* EXERCISE *
Leaving out every picture, quote the data below exactly as it appears.

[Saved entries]
————
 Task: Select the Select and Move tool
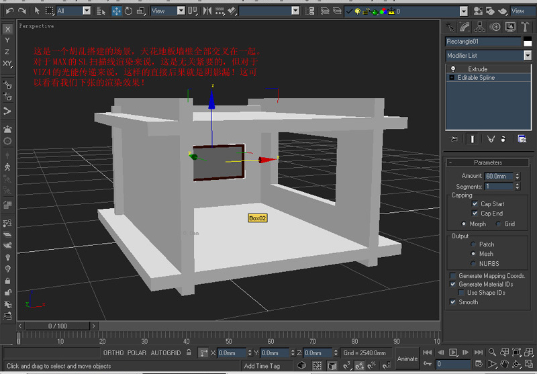(117, 11)
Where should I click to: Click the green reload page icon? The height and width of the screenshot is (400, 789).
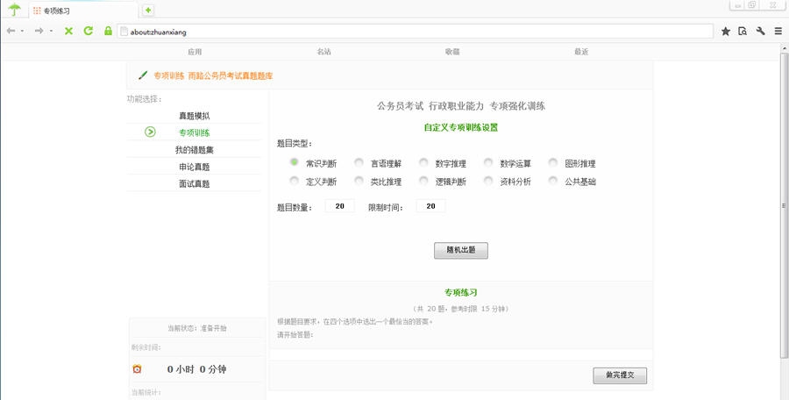[89, 31]
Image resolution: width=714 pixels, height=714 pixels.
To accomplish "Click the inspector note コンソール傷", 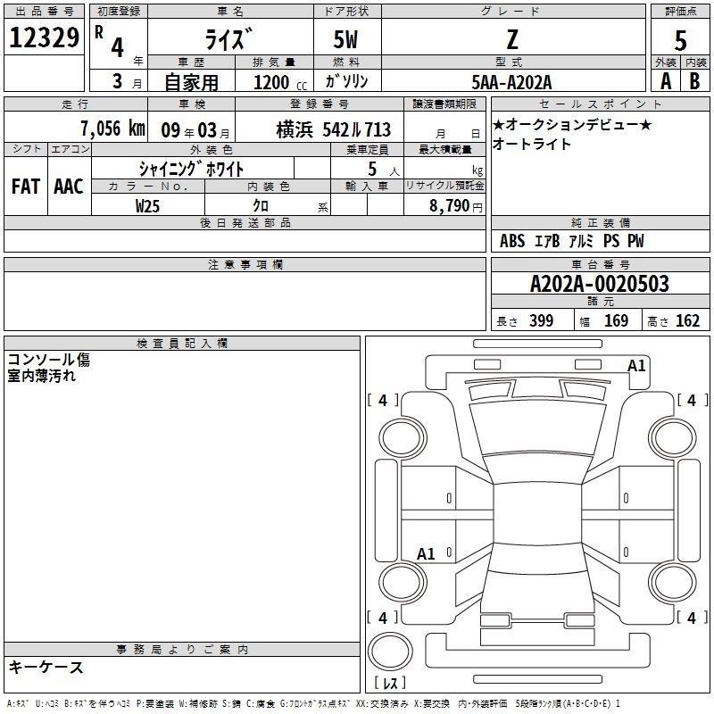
————
* RESPONSE BELOW *
 Task: Select the Select and Move tool
(117, 11)
Where should I click to: Click the green reload page icon? The height and width of the screenshot is (400, 789).
[89, 31]
Image resolution: width=714 pixels, height=714 pixels.
To accomplish "Click the inspector note コンソール傷", 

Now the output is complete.